Oddly enough, suffering during the day from the heat was manageable by finding shade, drinking water and feeling the almost cool breeze that was relatively moving fast enough to wipe your face with a refreshing swipe of relief. It’s the nights, not the days that make enduring the darkness a challenge. It’s the hot humid nights that makes the fever rise inside your body as you witness the moon above through the trees but the air was still, the insects were chirping and your body was weary.

Even a fleet of dark clouds can bring no relief as the wind dies down to as it flirts with the temperatures rising with the 90’s daily and 100’s almost unheard of in a chain of sequence that only the strong can survive. One could compare these hot July nights like those in Alabama or even the climate of Mississippi as the rains falter and the air is filled with wetness but not a drop falls out of the sky, making you sweat without a spot of flesh being dry.

It was the night that caused you to breakout in a drenching sweat when the sun went down; it was the dew on the morning grass that caught your eye that the sun was coming out and help you dry the wetness from your skin and give you a little bit more energy to go on another mile.

The sopping air of Vietnam evening feels hotter than the day. This saturated feeling of being wet all over drove you mad as you laid there in your bed or on the moistened ground, barely awake, yet a witness to all the misery around you as those sharing your plight, also suffer throughout the night, as the trees sway gently to a hot tropical wind that cannot find you to give you relief from the airless nights where all is strangely still for the hours before sunrise.

Some were fooled by the peace and quiet of a tropical night, but when the air is hot and the body can’t breathe, the rest of the night makes you restless. You cannot sleep and somehow you strangely wish for the day’s scorching sun to give your relief from the saturated and drenched madness around you

It was during the nights you realize how human you really are; the warm humid air keeps you breathing but not without suffering for a cool breath to sooth your body some.

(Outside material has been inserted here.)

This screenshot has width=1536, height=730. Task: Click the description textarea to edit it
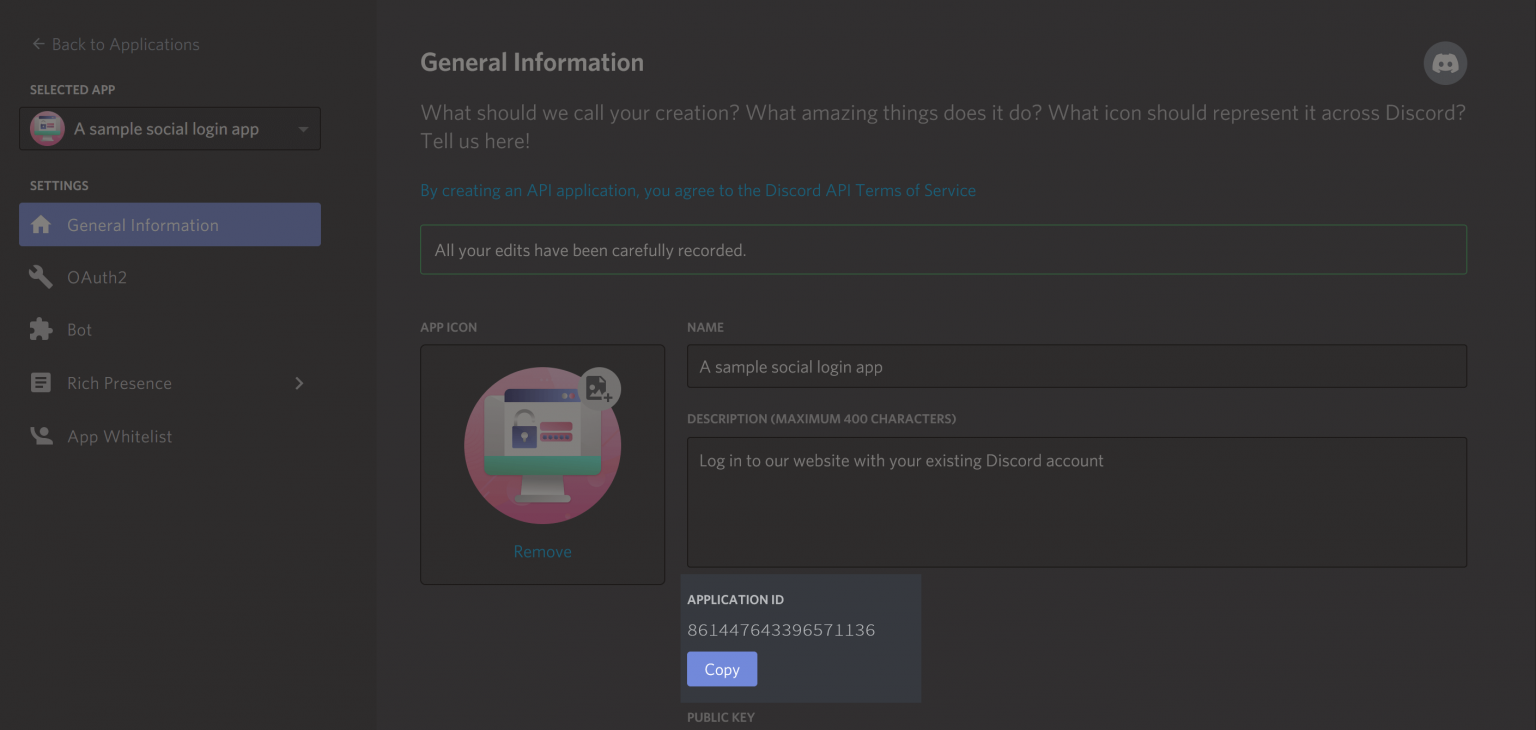click(1076, 500)
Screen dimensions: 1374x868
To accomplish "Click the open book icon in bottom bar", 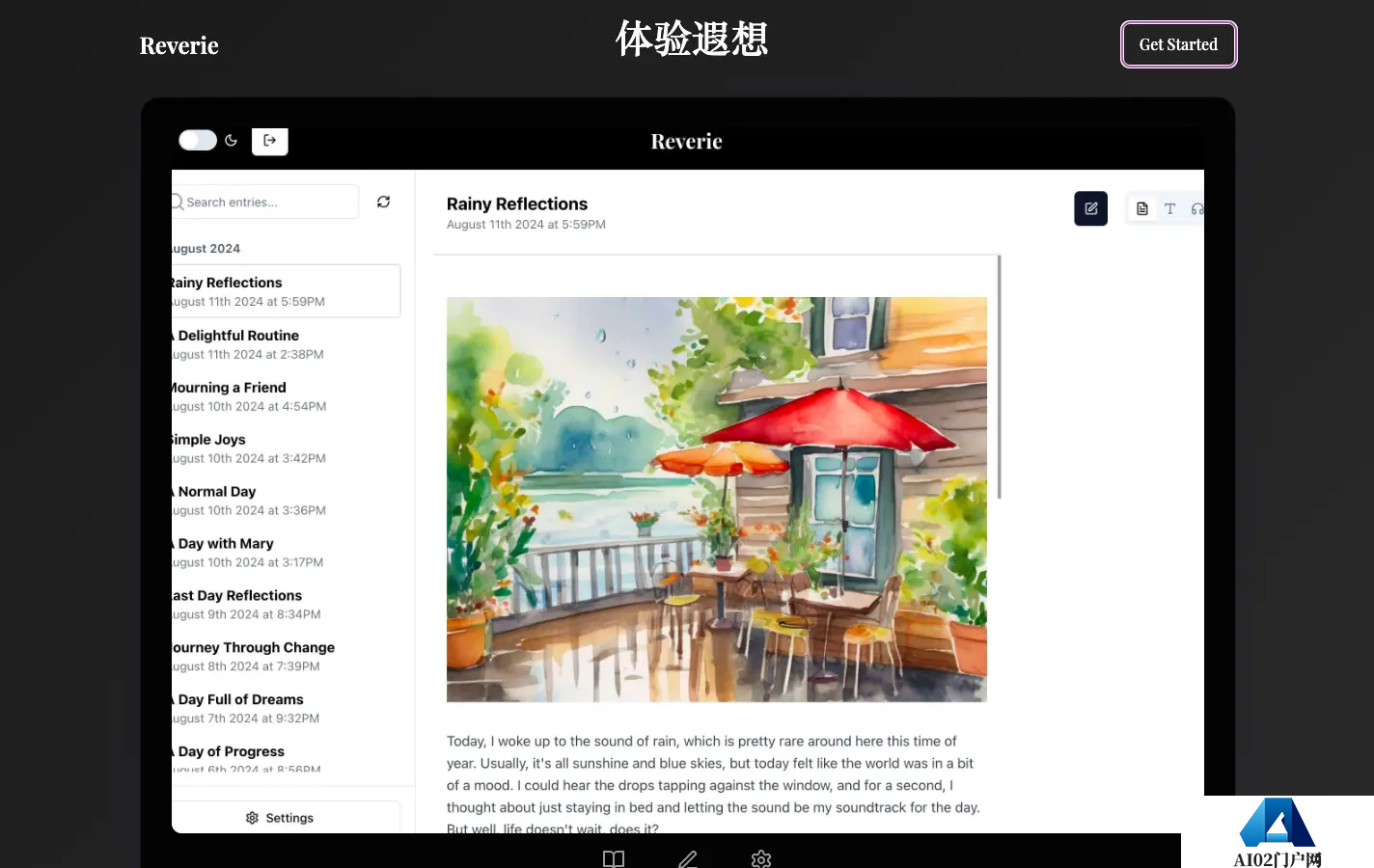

There is no such thing as a good night’s rest, an evening of coolness or a temporary relief from the perspiration and heightened awareness of your respiration, laboring immensely, your exhausted and disheveled body that is trying to rest. In the end, before the sun comes up, your senses awaken to the stench of your own sweat, straining the odors of the night as you pant for a fresh breath of air.

This stench, this cologne of sweat is a poison that robs you from any rest you can get. These odors capture the mood of the day and wrap it up into a reeking fragrance that haunts your mind all over again. You smell like an overripe fruit or vegetable that had been left out in the sun.

These are the odors of stress, anxiety and open mouthed belabored breathing; a preliminary condition to death if the sun doesn’t rise very soon. Your body cannot stand this incessant respiration while the plants and animals around you require it to survive.

Walking in the swamps and marshes during the day, leave residue of plants, feces and other contaminants on your boots and clothes, that stink to high heaven during the hot humid nights. The odor is suffocating and the activity to find a restful pace or breath, is exhausting but who can sleep under such duress. The pulse becomes audible – restless and still. Enduring this hot, humid night once more is a test of wills between reality and the nightmare that visits you often in this land of tropical surprises.